AtCoder Regular Contest 050 C - LCM 111

C: LCM 111 - AtCoder Regular Contest 050 | AtCoder

解法

lcm(x,y)=xy/gcd(x,y) が使えそうなので、 gcd(111...., 111....) の性質について調べてみることにする。

まず以下の等式が成り立つ。

$$ \gcd(111111111, 111) = \gcd(111111000, 111) $$

これはユークリッドの互除法

$$ \gcd(a,b) = \gcd(a-b,b) $$

から分かる。

次に次の等式が成り立つ。

$$ \gcd(111111000, 111) = \gcd(111111 \cdot 1000, 111) = \gcd(111111, 111) $$

これは 1111.... は 2 と 5 を素因数として持たないので 10000... とは互いに素だからである。

この 2 つの等式から次のような式変形ができる。

$$ \begin{align} \gcd(111111111, 111) &= \gcd(111111000, 111) \\ &= \gcd(111111, 111) \\ &= \gcd(111000, 111) \\ &= \gcd(111,111) \\ &= \gcd(0,111) \\ &= 111 \end{align} $$

もう一つ例を示す。今回は 0 のカットをを省略する。 $$ \begin{align} \gcd(1111111,11111) &= \gcd(11,11111) \\ &= \gcd(11,111) \\ &= \gcd(11,1) \\ &= \gcd(1,1) \\ &= \gcd(0,1) \\ &= 1 \end{align} $$

この例で 1 の個数に着目してみよう。

$$ \begin{align} \gcd(7,5) &= \gcd(2,5) \\ &= \gcd(2,3) \\ &= \gcd(2,1) \\ &= \gcd(1,1) \\ &= \gcd(0,1) \\ &= 1 \end{align} $$

この例を見ればわかる通り、

  • gcd(1 が a 個続く、1 が b 個続く) = 1 が gcd(a,b) 個続く

が成り立つ。


たとえば a=9, b=3 だった場合、$111111111 \cdot 111 / 111$ を計算すればいい。しかし今回は逆元が使えないため、割り算を逆元で処理することはできない。
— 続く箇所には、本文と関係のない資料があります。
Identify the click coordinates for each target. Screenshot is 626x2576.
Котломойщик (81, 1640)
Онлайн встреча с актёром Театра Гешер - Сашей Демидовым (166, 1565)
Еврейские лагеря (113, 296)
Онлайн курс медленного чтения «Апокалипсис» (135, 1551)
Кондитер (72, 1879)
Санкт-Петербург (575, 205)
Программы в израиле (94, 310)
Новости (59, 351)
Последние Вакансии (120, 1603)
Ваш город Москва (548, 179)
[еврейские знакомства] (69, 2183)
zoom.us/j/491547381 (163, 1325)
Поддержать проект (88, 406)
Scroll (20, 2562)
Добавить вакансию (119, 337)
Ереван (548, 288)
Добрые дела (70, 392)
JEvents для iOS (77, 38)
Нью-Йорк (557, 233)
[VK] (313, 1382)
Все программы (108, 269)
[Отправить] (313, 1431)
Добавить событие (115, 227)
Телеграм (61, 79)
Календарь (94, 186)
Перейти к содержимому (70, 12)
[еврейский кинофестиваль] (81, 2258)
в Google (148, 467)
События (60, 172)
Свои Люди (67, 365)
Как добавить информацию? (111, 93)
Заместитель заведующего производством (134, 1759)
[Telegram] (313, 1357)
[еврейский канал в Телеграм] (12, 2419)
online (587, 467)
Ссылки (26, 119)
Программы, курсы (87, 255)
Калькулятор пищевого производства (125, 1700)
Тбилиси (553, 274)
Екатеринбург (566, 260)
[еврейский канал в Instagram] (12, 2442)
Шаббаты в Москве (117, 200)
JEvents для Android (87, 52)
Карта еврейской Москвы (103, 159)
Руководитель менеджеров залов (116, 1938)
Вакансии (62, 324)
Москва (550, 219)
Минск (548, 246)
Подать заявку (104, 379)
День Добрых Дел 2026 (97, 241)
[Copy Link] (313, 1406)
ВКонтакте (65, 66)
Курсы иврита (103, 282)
逆元が使えないので、 $(111111111/111)\cdot 111 = 001001001 \cdot 111$ を計算することにしよう。

001001001... を mod m で求めるには、等比数列の和を mod m で求められればいい。等比数列の和は有名な公式があるが、あれは逆元が必要になので根本的解決にならない。そのため、別の方法を取る必要がある。2 通りの方法を説明する。

等比数列の和をダブリングで求める方法

発想は累乗を O(log n) で計算する方法に近い。

(1) n が奇数 $$ 1+a+\cdots+a^{n-1}=1+a\cdot(1+a+\cdots a^{n-2}) $$

(2) n が偶数 $$ 1+a+\cdots+a^{n-1}=(1+a+\cdots + a^{n/2 -1})+a^{n/2}(1+a+\cdots + a^{n/2 -1}) $$

で計算できる。

要は $f(n)=1+a+\cdots + a^{n-1}$ としたとき、$f(n)$ は次のように計算できる。

$$ f(n)=\begin{cases} 1+f(n-1)\cdot a & \text{n が奇数} \\ f(n/2)+a^{n/2}f(n/2) \cdot & \text{n が偶数} \end{cases} $$

等比数列の和を行列累乗で求める方法

総和を求めるには行列累乗を使う方法もある。こちらは一般の定数係数線形漸化式に対して適用可能なので覚えておくと良いかもしれない。

$a_n = ra_{n-1} $ で表せる数列を考えよう。$S_n = a_0+a_1+\cdots + a_{n-1}$ とすると $a_n$ と $S_n$ は次のように表せる。

$$ \begin{bmatrix} a_{n+1} \\ S_{n+1} \end{bmatrix}=\begin{bmatrix} r & 0 \\ 1 & 1 \end{bmatrix}\begin{bmatrix} a_{n} \\ S_{n} \end{bmatrix} $$

つまり

$$ \begin{bmatrix} a_{n} \\ S_{n} \end{bmatrix}=\begin{bmatrix} r & 0 \\ 1 & 1 \end{bmatrix}^n\begin{bmatrix} a_{0} \\ S_{0} \end{bmatrix} $$

である。

AtCoder Regular Contest 050 C - LCM 111

割とすんなり解けた。等比数列の和は 2015 年のクリスマスコンテストの A 問題で出題されていて、そのときライブラリに入れてたので楽だった。